What do all these changes mean for strategy at Kering?
While Kering sorts out its organizational priorities (hello, change management), what does this new investment mean for the future of Valentino? For this Italian luxury brand, Kering full acquisition is not off the table; and it certainly brings up inevitable questions about the brand’s financial wellness.
From a sheer artistic and brand strategy point of view, Pierpaolo Piccioli and his team of artisans—along with the brand and marketing teams supporting them—brought new levels of creativity, innovation, craftsmanship, and storytelling over the past few years.
When it comes to brand storytelling and the cohesion of a luxury fashion collection, narrative is effective (and makes for a great theme for a couture collection). But having vision takes money. Valentino, like many heritage brands, may take an old Italian approach to business—it is all about vision and art, not financials.

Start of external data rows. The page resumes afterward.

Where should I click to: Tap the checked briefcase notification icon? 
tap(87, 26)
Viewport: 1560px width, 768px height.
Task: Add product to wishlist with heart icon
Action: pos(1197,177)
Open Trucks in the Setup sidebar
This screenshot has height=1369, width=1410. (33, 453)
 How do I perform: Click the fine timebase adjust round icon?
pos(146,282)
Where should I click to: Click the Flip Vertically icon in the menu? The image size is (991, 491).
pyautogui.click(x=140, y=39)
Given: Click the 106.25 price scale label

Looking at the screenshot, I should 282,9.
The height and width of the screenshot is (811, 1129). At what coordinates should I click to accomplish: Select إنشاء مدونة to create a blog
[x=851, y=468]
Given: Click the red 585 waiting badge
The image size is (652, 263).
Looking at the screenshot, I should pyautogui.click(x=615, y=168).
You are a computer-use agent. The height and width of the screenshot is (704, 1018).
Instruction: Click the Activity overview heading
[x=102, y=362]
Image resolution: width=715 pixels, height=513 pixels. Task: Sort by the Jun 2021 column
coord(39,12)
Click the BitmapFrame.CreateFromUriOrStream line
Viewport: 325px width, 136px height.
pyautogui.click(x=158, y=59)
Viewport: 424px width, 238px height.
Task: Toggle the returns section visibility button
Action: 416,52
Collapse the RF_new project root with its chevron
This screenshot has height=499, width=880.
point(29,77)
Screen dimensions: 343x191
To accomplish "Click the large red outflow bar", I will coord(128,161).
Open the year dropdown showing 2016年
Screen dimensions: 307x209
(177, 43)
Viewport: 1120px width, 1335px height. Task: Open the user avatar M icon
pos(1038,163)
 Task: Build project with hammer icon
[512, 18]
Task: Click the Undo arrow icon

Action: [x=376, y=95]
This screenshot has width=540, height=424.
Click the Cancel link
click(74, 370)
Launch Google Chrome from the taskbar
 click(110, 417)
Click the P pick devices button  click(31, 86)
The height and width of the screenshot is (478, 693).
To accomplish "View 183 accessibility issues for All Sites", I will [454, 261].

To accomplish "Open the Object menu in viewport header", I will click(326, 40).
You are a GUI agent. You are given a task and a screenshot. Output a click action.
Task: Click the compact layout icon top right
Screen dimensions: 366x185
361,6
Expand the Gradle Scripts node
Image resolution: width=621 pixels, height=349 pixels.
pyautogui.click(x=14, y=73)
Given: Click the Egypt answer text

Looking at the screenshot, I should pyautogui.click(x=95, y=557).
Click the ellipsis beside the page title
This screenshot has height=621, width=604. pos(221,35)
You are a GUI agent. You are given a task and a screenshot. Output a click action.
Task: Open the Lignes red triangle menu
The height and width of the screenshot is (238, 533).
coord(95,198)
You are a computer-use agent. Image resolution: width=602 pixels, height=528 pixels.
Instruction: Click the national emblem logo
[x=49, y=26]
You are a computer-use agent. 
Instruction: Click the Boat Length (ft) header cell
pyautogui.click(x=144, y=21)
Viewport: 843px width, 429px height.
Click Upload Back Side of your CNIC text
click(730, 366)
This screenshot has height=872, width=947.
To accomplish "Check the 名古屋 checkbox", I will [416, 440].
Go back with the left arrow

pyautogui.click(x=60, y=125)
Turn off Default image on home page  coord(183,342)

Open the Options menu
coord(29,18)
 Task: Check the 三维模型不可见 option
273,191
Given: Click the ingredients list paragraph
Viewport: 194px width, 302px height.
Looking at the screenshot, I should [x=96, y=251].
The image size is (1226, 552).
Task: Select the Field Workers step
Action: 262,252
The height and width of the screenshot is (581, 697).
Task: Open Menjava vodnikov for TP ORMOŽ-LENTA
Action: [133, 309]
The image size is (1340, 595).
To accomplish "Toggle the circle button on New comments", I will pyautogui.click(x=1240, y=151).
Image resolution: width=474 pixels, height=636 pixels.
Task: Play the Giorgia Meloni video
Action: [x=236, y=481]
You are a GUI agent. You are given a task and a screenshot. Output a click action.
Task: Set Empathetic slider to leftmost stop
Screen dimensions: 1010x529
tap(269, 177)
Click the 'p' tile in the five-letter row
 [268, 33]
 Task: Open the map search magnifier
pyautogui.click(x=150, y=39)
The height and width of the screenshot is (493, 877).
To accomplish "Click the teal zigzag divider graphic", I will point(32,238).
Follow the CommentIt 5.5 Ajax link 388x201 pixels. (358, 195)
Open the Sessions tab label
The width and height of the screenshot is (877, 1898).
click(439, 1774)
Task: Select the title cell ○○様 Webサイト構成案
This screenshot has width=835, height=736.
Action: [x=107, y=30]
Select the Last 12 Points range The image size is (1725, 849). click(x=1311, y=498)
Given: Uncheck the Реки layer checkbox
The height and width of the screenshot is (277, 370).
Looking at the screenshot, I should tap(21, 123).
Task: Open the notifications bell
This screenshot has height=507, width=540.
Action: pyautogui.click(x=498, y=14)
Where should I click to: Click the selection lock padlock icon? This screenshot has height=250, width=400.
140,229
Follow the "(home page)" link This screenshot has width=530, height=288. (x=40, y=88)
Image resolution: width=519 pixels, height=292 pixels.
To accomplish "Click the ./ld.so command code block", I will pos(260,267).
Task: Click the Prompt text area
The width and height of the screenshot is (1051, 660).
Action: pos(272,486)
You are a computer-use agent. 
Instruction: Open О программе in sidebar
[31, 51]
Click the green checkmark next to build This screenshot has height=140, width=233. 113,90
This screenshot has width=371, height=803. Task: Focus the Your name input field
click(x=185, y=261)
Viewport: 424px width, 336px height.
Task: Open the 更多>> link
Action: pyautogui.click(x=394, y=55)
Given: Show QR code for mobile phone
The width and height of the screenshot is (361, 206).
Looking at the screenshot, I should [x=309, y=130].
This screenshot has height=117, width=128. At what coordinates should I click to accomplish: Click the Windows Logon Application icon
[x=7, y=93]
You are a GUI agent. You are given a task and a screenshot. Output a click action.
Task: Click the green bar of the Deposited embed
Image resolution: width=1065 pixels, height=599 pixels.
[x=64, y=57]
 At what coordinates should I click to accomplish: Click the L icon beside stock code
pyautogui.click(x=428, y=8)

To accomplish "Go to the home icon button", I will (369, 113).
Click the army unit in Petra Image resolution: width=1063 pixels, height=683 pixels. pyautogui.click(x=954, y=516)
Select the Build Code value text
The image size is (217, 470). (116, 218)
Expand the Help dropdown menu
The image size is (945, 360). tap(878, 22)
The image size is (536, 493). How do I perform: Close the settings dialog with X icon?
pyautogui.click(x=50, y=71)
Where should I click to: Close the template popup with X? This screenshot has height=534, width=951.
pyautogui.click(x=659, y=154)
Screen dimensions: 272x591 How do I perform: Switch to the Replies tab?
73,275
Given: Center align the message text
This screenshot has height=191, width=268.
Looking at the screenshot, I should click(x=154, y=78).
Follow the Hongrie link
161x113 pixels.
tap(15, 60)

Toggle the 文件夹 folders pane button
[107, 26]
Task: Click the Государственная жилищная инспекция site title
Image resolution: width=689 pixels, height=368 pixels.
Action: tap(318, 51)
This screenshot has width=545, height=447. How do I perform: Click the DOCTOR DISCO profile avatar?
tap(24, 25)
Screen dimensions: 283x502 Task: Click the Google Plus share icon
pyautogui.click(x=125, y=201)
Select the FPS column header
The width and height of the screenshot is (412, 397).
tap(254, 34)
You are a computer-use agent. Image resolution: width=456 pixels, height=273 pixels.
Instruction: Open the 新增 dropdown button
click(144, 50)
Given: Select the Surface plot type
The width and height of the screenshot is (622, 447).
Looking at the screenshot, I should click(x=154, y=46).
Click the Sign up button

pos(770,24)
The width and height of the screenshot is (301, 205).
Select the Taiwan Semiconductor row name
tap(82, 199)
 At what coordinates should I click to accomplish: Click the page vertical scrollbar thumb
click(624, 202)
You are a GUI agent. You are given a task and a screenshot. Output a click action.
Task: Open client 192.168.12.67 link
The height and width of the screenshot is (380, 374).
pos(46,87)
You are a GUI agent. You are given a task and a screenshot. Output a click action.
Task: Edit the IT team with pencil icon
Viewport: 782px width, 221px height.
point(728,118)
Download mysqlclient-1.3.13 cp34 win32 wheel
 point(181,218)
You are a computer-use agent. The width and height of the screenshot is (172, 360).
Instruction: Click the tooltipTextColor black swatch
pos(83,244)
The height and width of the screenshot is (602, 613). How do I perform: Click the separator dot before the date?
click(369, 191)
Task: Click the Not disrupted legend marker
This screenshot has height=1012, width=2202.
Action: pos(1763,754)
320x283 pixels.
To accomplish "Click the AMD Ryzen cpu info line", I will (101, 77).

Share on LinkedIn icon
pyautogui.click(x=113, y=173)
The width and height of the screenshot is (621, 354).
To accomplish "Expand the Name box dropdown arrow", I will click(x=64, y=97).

At Valentino, Piccioli is not one to spare expense, particularly when it comes to his elaborate haute couture collections, never mind the brand’s beautiful bricks-and-mortar stores (with fun summer pop-ups like the one the FSW team saw in Miami). The couture runway shows themselves are nothing less than an extravaganza, from showcasing a huge, breathtaking collection on the Piazza di Spagni for AW2022 last year to bussing a horde of celebrities, journalists, and influencers an hour outside of Paris for the sole purpose of seeing a sumptuous AW2023 couture show at the Chateau de Chantilly this past June.
Yet, if you set any experienced strategist off to the task of conducting a brand and content audit of the Valentino website, they would undoubtedly come back with a portrait of a heritage luxury brand that is struggling with its identity and that demonstrates inconsistent brand messaging and a content strategy that is frankly all over the place. Strategically speaking, the brand’s attempt to play the line between a digitally-relevant e-commerce brand and the elevated, inaccessible status of a high-end luxury brand does not really work.
What this all boils down to is that Valentino, like all luxury brands, needs a stable base, both financially and branding-wise, in order to continue to operate at the same level of creative artistry and storytelling and to successfully implement a strategic approach to digital transformation that allows it to adapt and scale over time. So the Kering investment is perhaps not a surprise and coming at a very critical moment for the future of the iconic Valentino brand.